The past few weeks have been a blur for me. The adage seems to hold true; when it rains, it pours. One day, while we were making almost daily trips back and forth to the hospital in Hot Springs, our hot water heater started leaking. Because I didn’t have time to replace the water heater immediately, I drained the tank so it wouldn’t leak, and we were without hot water for several days. As I was feeling a bit sorry for myself for the expense and inconvenience of having to replace our water heater, I realized that I was facing a first world problem.
I thought about my friends in Belize. When we visited them, the young couple and their son lived in a 64 square foot apartment with no hot water. Their water source was a cold water spigot outside the apartment. When my wife talked to a group of fifth-grade students in San Pedro, Belize, one of the questions they asked her was, “do you have a bathroom in your house in America?” She told them that she did, but was too embarrassed to tell them that our house has three bathrooms.
Even though being without hot water is a first world problem, after four days of going without hot water I was, ironically, in a bit of hot water. My wife very nicely wondered when I might be able to get the water heater installed. The next evening, we didn’t make the trip to the hospital in Hot Springs, but instead stayed home and installed the new water heater.
The expression to be in hot water, meaning to be in trouble, is a very old expression. It has been used for over five hundred years. One story says it got that meaning from the custom of throwing boiling water down on enemies attacking a castle, but most linguists are unsure of its origin. Most people no longer pour boiling water on their enemies, but we still get in hot water. When we are in hot water, we are in trouble.
I recently read that in England, during the Middle Ages, a suspected criminal was forced to put their arm in a cauldron of hot water up to the elbow. If the arm did not heal in a couple of days, they were found guilty. That sounds like as good an explanation as any of being in hot water. During the 1500’s a common phrase used to signify being in a troublesome situation was, “cost me hot water.” In 1537, Arthur Plantagenet wrote in a letter; “I can get no conserve dishes; howbeit, if they are to be had, I will have of them, or it shall cost me hot water.” And in 1593, in his historical play of Edward the First, G. Peele used the line, “it shall cost me hot water, but thou shalt be King Edward's man.”

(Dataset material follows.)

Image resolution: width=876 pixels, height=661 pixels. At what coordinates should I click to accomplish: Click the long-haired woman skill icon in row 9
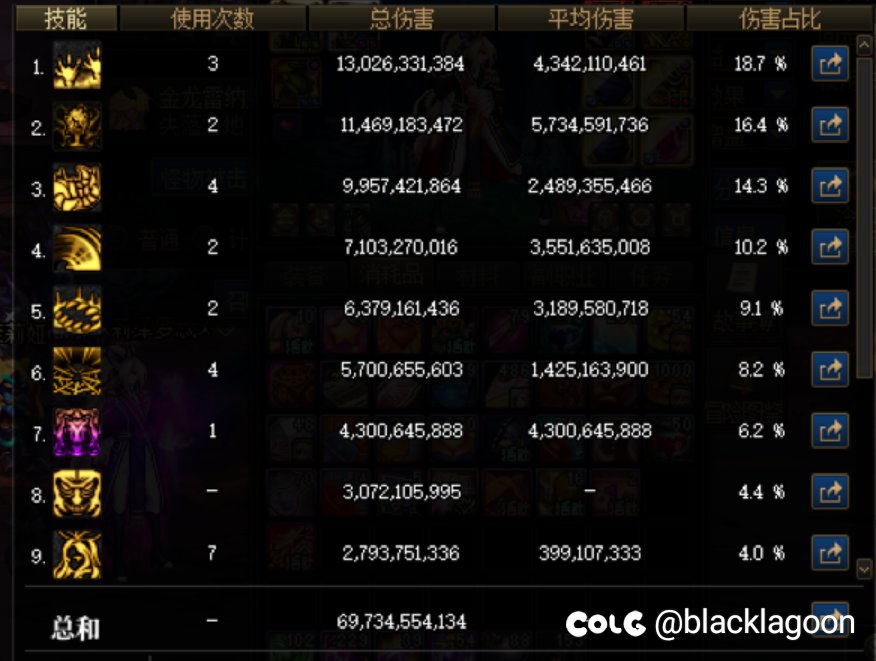(x=77, y=554)
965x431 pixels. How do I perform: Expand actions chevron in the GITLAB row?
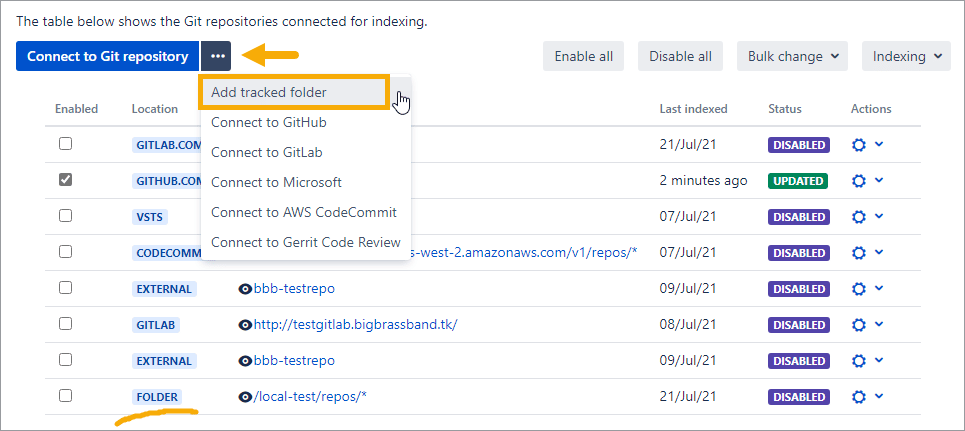(x=879, y=324)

In an ironic twist, there is a church mentioned in the Bible that was in hot water with Jesus because of being like lukewarm water. In Revelation 3:15-16 (NLT), In a letter to the church at Laodicea, Jesus said, "I know all the things you do, that you are neither hot nor cold. I wish that you were one or the other! But since you are like lukewarm water, neither hot nor cold, I will spit you out of my mouth!"
Some Bible commentators have suggested that the metaphor of lukewarm water has been drawn from the water supply of the city. The nearby city of Hierapolis had hot springs, and the city of Colossae had cold, pure water. But archaeology shows that Laodicea had an aqueduct that probably carried water from hot mineral springs some five miles south, which would have become tepid before entering the city. In his book, Archaeology And The New Testament, John McRay writes, "Water piped into Laodicea by aqueduct from the south was so concentrated with minerals that the Roman engineers designed vents, capped by removable stones, so the aqueduct pipes could periodically be cleared of deposits."

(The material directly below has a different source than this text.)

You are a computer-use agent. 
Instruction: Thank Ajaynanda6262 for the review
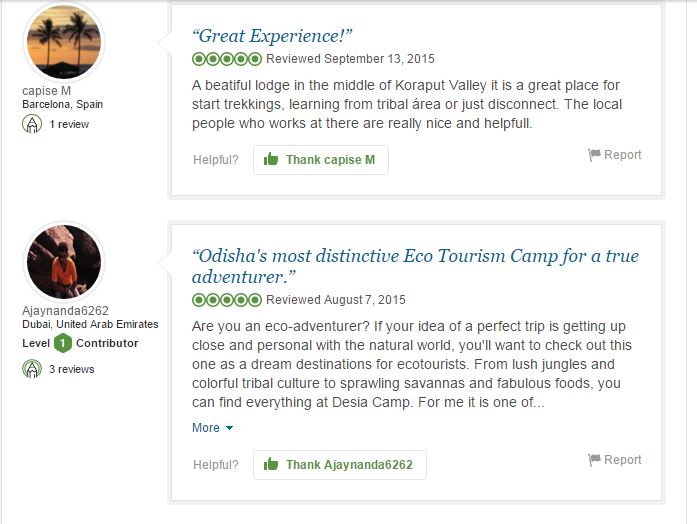(340, 465)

The warm, sulfur water was probably nauseating to the taste and smell. By traveling only a few miles, the Laodicean residents had access both to healing hot waters in one direction and to refreshing cold waters in another direction. However, Laodiceans could also choose to partake only of the waters that flowed into their city. In that case, they drank lukewarm water that smelled bad and made them feel nauseated.
After getting their attention by telling the Laodiceans that “since you are like lukewarm water, neither hot nor cold, I will spit you out of my mouth!" Jesus then explains why He described their spiritual condition as lukewarm. “Because you say, ‘I am rich, and have prospered and grown wealthy, and have need of nothing,’ and you do not know that you are wretched and miserable and poor and blind and naked.” Revelation 3:17 (AMP)
Gentle Reader, “it is by God's grace that you have been saved through faith. It is not the result of your own efforts, but God's gift, so that no one can boast about it.” Ephesians 2:8,9 (GNT) If you are lukewarm, Jesus says to you, “I correct and discipline those whom I love, so be serious and repent! Look! I am standing at the door and knocking. If anyone listens to my voice and opens the door, I will come in to him and eat with him, and he will eat with me.” Revelation 3:19,20 (ISV) Will you open the door?